┌─ Records shown

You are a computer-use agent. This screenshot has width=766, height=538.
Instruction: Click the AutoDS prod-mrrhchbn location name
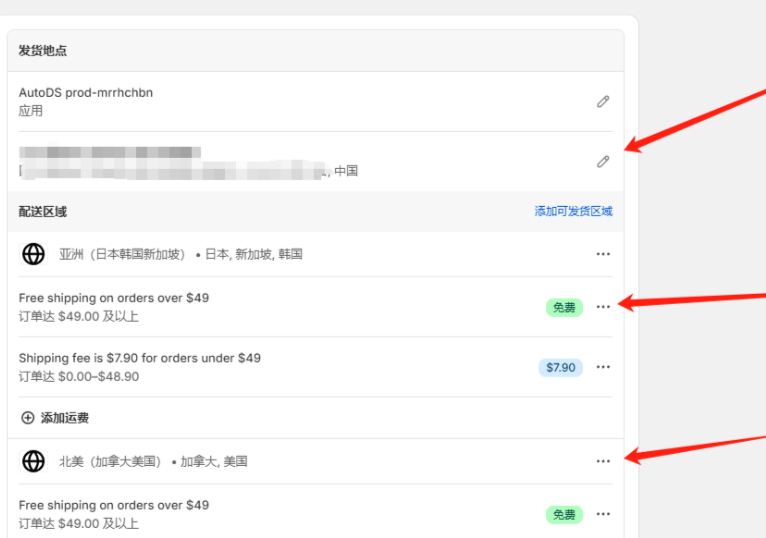click(x=86, y=93)
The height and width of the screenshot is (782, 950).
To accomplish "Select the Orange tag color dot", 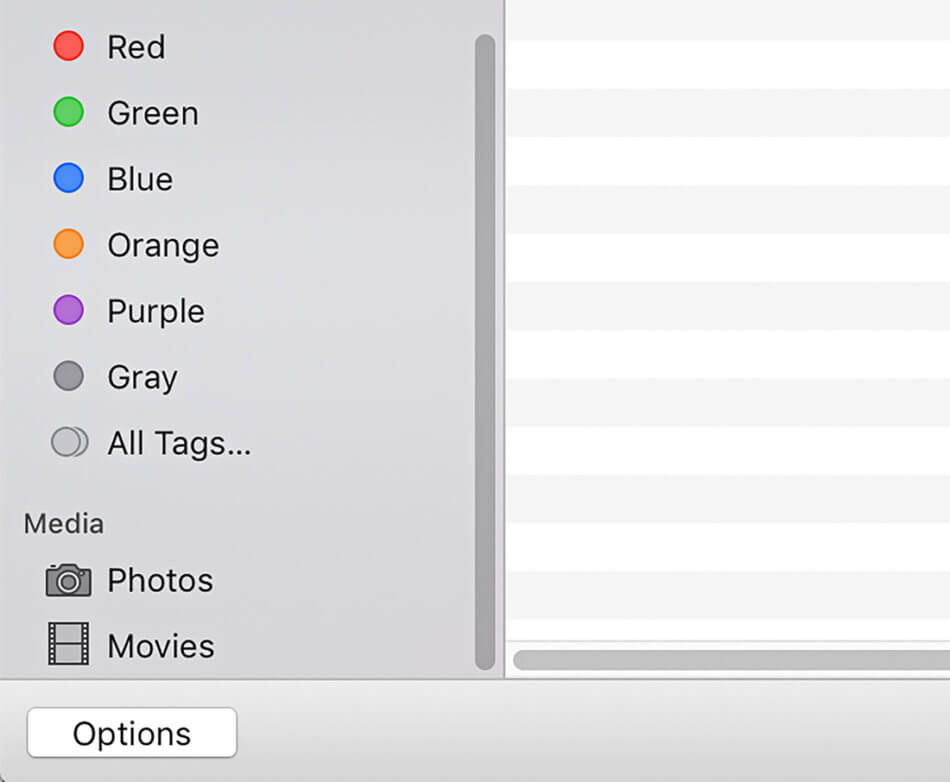I will tap(67, 244).
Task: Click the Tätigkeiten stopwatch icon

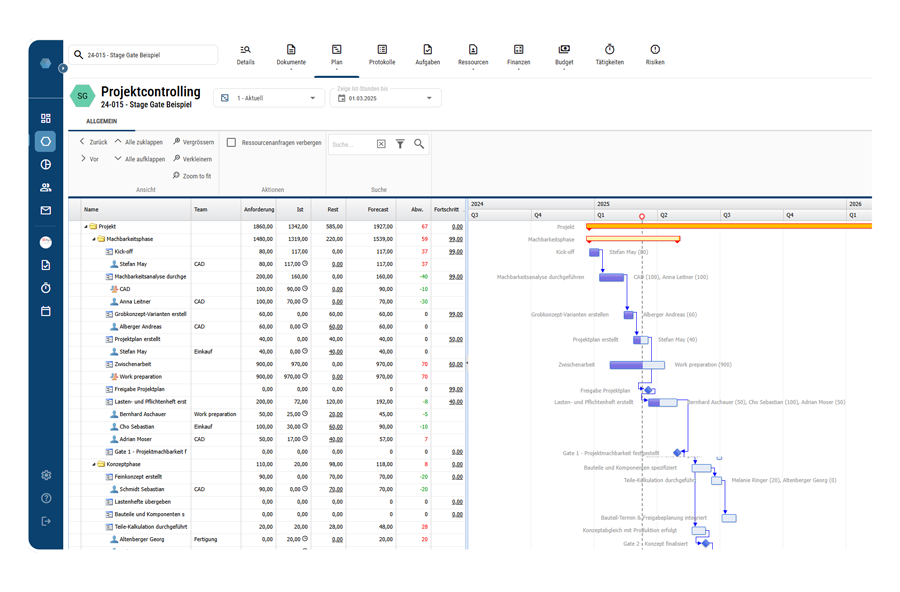Action: click(x=609, y=50)
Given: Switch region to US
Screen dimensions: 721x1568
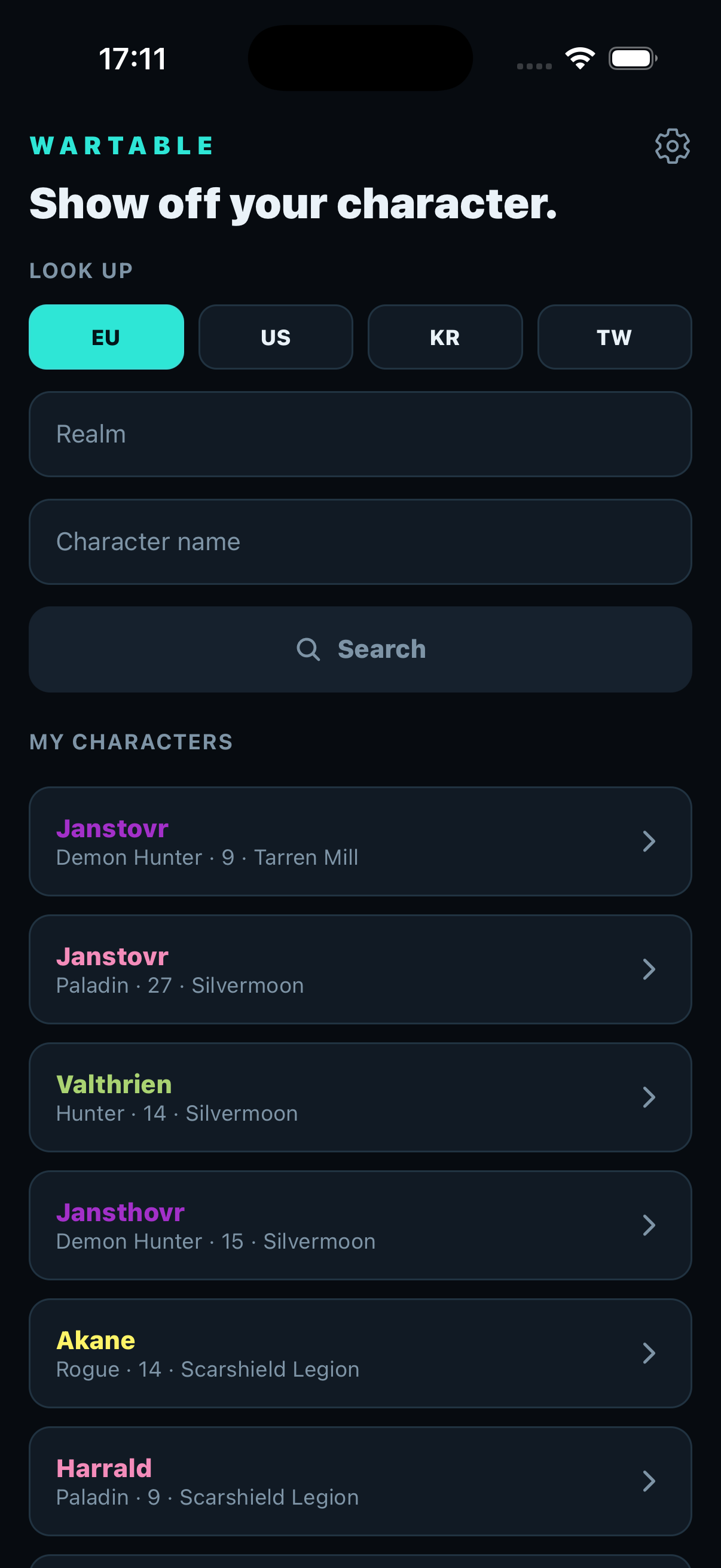Looking at the screenshot, I should (276, 337).
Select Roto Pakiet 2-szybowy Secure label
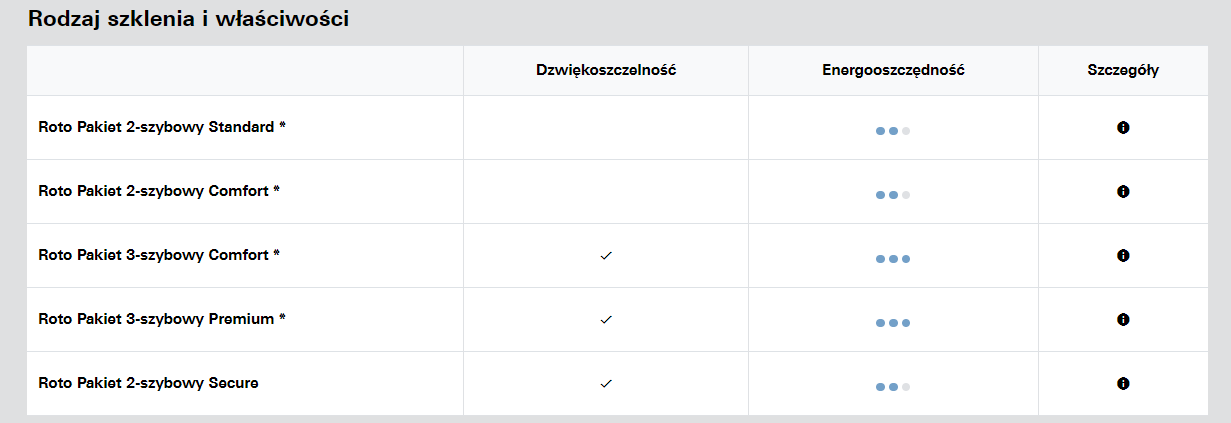Screen dimensions: 1231x423 (148, 383)
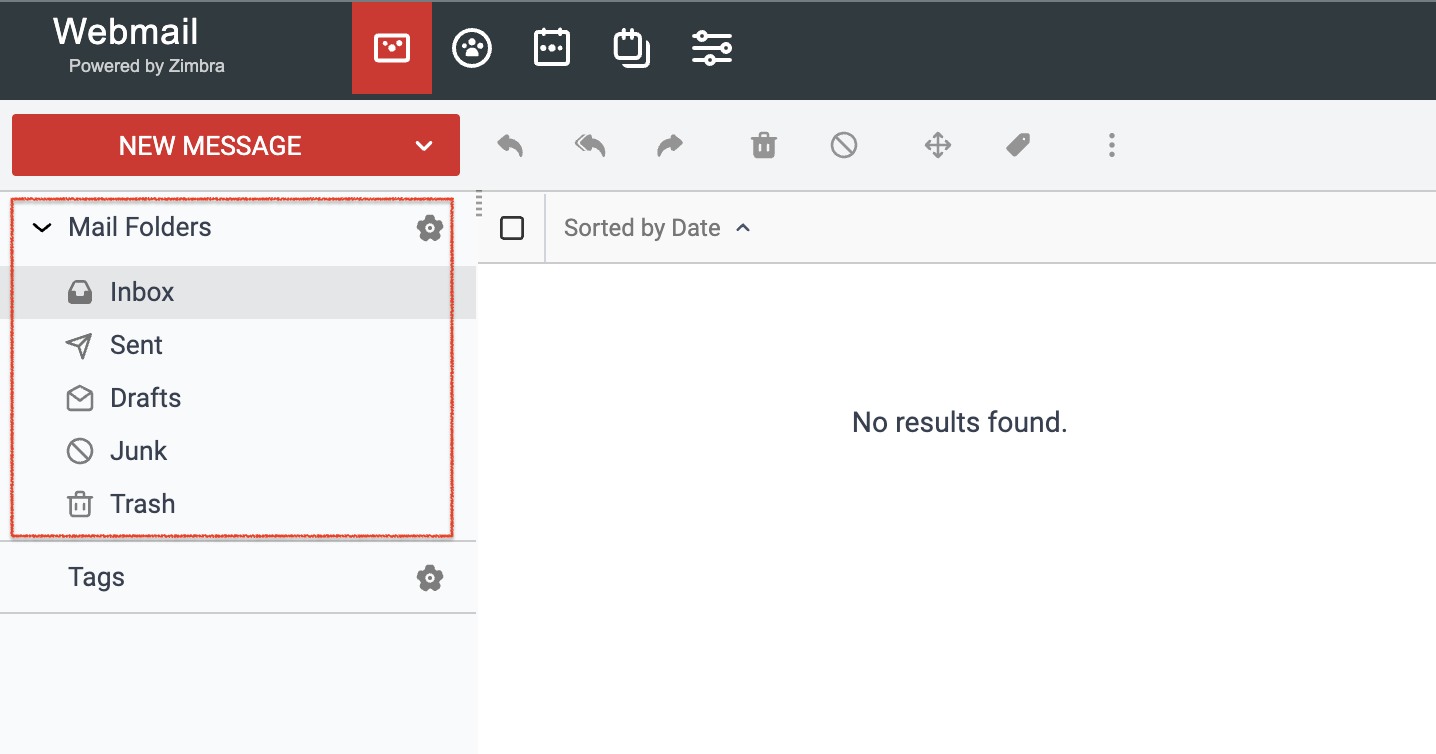Open the three-dot more actions menu
The image size is (1436, 754).
(x=1111, y=146)
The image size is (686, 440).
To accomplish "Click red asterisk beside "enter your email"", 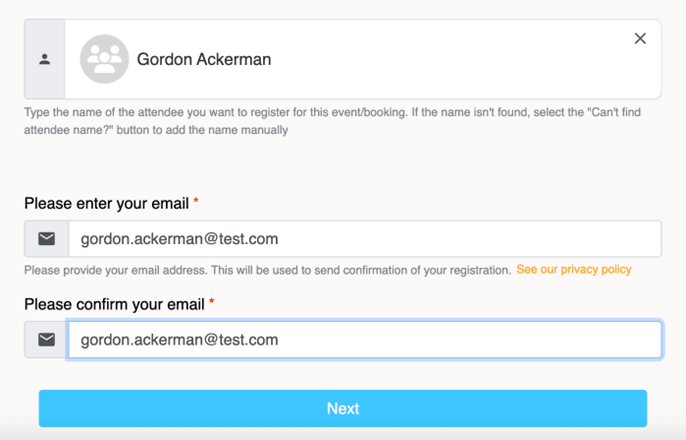I will (x=196, y=203).
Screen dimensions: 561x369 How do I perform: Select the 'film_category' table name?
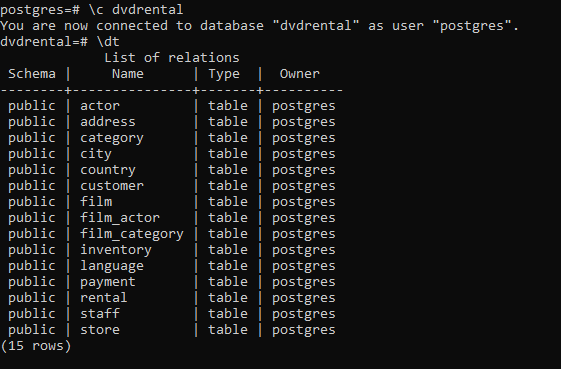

└─

_Task objective_.
Which lines above contain the word "width"? List them.

_Answer_.
You are a computer-use agent. This screenshot has width=766, height=538.
The height and width of the screenshot is (782, 950).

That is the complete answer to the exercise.